Aber neben dieser schweren, weltpolitischen Krise dann noch das: Ein Russe will Hitlers Geburtshaus abreißen. Und das in Österreich. Ja hab ich was verpasst? Haben die dort jetzt auch eine Pipeline gebaut und die Ösis in Schutzhaft genommen? So wie die Afghanen? Oder wurden die Ösis mit Schläfern verwechselt? Das ist nicht unbedingt abwegig. Jaaa, schauuuuns. (da fehlen gefühlt zehn Dehnungshaaahhhs) Allerdings geht von denen keine Gefahr aus. Nicht von den Haaaahhhs. Vom Alpenvolk an sich. Sieht man mal von exportiertem Führungspersonal ab. Damit hatten wir ja nicht sooo viel Glück. Also der Opa, der meinige. Egal. Ich weiß es nicht. Auf jeden Fall ist der Kollege Sowjetbürger ein bisschen nachtragend. Und das ist auch vollkommen bummi! Samaras wackelt! Das ist alles was zählt.

Naja. Wäre da nicht die Meldung, dass Frankreich nun endlich der Arbeitslosigkeit den Kampf angesagt hat. Mann. Da geht aber jetzt die Post ab. Haben die echt lange für gebraucht, das so zu entscheiden. Auch egal. Jetzt wird ja alles gut. Nein, nicht für Samaras! In Frankreich. (Sie sind nicht bei der Sache!)

Aber dann. Der Hammer! Die Zeitschriftenverleger Deutschlands haben getagt und tatsächlich herausgefunden, dass das iPad das Magazin der Zukunft tragen wird. Das ist mindestens so wichtig wie die Abrissmeldung aus Österreich. Und an sich inhaltlich so revolutionär und neu wie die französische Kampfansage an die Arbeitslosigkeit. Aber dann gab’s doch noch Zündstoff: Es könne nicht angehen, dass Apple nur zwei Prozent Steuern in Europa zahle. Während die Verlage doch voll berappen müssen. Nun, vielleicht haben die einfach noch keine App dafür. So wie die Griechen. Hellas Wackeldackelis! Wer weiß. Allerdings ist witzig, dass ausgerechnet ein Herr Burda den Apfel madig redet. Der Herr Verleger habe – so heisst es böswillig – seine einzige Tageszeitung in gefühlte 50 GmbHs zerlegt. Klingt nach einem Steuersparmodell. Ist aber sicher nur üble Nachrede. Ich habe keine Ahnung.

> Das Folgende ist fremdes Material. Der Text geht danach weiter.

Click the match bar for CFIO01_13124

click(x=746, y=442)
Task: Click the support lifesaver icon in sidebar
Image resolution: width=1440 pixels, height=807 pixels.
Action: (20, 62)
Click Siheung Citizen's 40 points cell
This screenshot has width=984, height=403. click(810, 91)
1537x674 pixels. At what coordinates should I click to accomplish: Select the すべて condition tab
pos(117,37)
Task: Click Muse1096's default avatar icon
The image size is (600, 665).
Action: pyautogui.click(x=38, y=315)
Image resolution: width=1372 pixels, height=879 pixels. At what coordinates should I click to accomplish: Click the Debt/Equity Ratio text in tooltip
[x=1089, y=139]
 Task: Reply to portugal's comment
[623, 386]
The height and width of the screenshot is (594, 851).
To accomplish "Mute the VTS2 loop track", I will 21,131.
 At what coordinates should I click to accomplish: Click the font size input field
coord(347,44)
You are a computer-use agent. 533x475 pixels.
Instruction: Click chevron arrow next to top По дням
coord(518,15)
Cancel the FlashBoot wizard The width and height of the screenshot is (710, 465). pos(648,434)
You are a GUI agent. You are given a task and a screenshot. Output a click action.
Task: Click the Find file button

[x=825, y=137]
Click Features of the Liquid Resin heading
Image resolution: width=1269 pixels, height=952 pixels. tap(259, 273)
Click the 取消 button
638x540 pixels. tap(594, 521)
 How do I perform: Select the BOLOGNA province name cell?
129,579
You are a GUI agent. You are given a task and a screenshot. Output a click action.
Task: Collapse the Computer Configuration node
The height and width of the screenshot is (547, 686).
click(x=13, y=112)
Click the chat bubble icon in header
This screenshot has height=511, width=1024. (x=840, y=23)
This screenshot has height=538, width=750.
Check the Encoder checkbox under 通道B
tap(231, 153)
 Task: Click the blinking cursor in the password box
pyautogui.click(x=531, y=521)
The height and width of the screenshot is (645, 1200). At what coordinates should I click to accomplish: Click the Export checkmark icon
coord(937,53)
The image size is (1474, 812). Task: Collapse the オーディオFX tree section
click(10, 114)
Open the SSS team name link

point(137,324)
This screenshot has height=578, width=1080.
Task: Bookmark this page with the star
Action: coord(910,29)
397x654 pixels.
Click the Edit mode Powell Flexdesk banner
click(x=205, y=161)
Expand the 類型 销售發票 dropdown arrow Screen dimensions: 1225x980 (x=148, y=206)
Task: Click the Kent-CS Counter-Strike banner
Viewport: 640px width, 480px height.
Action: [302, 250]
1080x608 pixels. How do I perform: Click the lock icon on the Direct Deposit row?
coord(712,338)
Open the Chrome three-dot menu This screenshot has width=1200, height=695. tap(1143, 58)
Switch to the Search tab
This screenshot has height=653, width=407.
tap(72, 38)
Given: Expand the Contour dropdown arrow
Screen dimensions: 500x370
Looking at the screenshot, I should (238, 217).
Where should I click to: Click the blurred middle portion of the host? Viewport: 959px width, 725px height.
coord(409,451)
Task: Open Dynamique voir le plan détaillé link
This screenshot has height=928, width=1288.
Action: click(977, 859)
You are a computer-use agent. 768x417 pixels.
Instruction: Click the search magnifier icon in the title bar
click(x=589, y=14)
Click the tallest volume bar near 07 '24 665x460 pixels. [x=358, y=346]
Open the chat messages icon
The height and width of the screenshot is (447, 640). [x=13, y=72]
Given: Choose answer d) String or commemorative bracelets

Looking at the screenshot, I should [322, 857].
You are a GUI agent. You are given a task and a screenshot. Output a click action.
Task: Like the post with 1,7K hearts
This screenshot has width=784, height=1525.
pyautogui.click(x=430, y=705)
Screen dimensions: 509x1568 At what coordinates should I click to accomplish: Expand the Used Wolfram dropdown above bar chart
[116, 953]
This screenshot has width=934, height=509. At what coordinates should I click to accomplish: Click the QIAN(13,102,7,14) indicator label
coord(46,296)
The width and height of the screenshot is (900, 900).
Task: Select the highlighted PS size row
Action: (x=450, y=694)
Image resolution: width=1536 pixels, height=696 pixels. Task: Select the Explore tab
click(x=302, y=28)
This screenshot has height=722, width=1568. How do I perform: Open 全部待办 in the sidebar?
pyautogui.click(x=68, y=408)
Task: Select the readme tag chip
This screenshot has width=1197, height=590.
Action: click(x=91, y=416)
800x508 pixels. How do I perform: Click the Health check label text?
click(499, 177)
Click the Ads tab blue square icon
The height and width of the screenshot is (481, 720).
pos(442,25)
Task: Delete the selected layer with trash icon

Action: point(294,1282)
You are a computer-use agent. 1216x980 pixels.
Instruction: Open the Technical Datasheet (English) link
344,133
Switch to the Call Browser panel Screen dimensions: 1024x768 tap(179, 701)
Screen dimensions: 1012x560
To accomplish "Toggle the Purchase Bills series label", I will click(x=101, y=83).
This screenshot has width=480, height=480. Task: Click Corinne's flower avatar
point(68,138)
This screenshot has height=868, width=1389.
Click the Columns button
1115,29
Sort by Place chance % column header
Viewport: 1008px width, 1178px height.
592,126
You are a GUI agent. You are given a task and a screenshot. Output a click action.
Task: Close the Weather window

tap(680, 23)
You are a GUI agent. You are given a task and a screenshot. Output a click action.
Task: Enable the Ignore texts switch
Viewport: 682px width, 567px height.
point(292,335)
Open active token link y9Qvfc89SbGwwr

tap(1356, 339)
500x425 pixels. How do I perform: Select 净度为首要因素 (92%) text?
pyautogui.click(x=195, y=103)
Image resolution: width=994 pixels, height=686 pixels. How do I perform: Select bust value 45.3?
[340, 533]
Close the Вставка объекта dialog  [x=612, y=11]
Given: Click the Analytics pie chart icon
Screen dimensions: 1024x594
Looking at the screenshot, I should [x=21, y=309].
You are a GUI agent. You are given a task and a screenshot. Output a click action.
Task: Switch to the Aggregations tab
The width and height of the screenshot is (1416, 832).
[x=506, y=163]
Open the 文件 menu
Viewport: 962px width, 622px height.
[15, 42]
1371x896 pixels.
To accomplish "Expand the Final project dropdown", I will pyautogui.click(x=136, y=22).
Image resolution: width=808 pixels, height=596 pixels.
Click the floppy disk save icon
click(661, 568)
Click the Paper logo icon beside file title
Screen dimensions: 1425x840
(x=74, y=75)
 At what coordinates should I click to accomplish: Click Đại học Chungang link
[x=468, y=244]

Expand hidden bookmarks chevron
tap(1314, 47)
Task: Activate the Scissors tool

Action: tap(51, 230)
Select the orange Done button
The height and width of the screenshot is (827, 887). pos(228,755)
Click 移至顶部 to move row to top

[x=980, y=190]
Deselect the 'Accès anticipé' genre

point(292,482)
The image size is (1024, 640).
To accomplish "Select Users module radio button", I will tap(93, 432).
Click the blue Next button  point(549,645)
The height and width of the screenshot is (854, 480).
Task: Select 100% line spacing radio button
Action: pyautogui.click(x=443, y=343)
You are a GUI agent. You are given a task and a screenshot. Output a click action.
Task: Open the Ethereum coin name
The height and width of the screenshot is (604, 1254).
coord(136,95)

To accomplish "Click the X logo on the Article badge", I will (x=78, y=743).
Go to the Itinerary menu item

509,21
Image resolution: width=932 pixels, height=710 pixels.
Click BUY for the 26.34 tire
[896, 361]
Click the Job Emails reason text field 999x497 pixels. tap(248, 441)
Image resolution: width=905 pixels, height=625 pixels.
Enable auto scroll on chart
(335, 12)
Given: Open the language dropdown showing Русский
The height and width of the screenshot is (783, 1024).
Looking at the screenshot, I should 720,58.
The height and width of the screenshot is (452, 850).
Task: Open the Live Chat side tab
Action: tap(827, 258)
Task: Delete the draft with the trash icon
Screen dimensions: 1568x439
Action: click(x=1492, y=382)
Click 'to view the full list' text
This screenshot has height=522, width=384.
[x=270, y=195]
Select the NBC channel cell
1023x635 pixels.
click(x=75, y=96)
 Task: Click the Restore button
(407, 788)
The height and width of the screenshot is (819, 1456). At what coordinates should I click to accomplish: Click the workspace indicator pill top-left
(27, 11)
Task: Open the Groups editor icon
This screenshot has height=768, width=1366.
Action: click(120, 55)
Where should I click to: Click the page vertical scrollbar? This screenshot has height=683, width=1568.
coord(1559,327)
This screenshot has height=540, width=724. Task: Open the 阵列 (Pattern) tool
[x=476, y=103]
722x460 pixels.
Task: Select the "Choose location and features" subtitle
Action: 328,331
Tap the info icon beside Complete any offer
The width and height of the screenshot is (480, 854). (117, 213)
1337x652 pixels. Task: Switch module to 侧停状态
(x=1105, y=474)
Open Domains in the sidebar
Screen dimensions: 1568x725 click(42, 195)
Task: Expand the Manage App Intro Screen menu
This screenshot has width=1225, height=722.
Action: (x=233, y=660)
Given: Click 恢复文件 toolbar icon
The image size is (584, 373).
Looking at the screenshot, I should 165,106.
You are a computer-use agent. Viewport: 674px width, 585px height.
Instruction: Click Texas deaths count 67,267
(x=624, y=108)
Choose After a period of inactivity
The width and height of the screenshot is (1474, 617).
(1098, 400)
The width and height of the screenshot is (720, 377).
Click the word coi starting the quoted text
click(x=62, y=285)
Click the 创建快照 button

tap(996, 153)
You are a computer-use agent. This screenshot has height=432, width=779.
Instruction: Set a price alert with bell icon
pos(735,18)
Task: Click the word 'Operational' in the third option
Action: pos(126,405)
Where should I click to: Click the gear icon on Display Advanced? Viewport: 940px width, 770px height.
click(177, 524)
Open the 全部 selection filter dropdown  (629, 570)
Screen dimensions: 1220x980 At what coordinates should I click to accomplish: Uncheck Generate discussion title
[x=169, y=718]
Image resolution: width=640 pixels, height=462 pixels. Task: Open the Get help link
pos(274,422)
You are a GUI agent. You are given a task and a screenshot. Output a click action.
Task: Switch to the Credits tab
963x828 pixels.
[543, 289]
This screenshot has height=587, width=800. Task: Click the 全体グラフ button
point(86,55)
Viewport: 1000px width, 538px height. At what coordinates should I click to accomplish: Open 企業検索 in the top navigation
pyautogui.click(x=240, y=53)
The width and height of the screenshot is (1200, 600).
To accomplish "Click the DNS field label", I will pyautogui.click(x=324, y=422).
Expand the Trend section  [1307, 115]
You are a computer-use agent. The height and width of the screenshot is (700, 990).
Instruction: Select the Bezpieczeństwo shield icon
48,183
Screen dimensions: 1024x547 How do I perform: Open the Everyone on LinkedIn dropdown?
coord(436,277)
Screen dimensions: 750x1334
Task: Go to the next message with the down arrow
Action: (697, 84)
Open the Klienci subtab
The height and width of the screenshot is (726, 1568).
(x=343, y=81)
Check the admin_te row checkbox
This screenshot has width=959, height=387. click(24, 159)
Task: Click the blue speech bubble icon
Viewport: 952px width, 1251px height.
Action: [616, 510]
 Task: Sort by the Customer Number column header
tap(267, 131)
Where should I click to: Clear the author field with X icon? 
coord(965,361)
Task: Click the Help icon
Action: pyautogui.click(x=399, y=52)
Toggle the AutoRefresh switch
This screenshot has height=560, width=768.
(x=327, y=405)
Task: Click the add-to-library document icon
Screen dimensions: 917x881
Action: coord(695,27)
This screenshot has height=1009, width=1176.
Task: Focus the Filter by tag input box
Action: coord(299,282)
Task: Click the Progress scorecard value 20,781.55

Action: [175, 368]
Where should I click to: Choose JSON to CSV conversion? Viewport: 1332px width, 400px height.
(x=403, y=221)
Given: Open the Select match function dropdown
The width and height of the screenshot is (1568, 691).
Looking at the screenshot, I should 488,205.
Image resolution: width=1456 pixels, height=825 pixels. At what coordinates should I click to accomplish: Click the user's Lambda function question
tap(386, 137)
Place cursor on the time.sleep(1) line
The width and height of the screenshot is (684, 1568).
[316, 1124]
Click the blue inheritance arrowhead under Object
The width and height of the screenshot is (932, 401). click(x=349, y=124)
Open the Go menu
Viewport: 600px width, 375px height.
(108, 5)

Aber die Nachricht des Tages! Weihnachten ohne iPhone 5! Skandalös. Nicht vorstellbar. Also da kann mich selbst der angenockte Raki-Bruder mal im Dunkeln auf der Bundesbank besuchen. Die können nicht liefern, die Chinesen. Sind einfach zu wenige, um die vielen Weihnachtssmartys zusammenzuhäkeln. Und da wurde mir klar: Das ist die Chance. Ja, für Mecklenburg. Genauso weit weg von Cupertino haben wir dort billigste Ressourcen! Ehrliches Landvolk. Und alles Rechtshänder. Und sicher auch nicht teurer. Und wenn Adis Geburtshaus jetzt abgerissen wird, müssen die da auch nicht mehr dauernd hinfahren. Ist ja eh nur ein Vorurteil, dass die dort alle eine kleinen Drall haben. Nur wegen der paar national befreiten Zonen. Die woll’n doch nur spielen.

Komisch. Darüber habe ich nichts gelesen.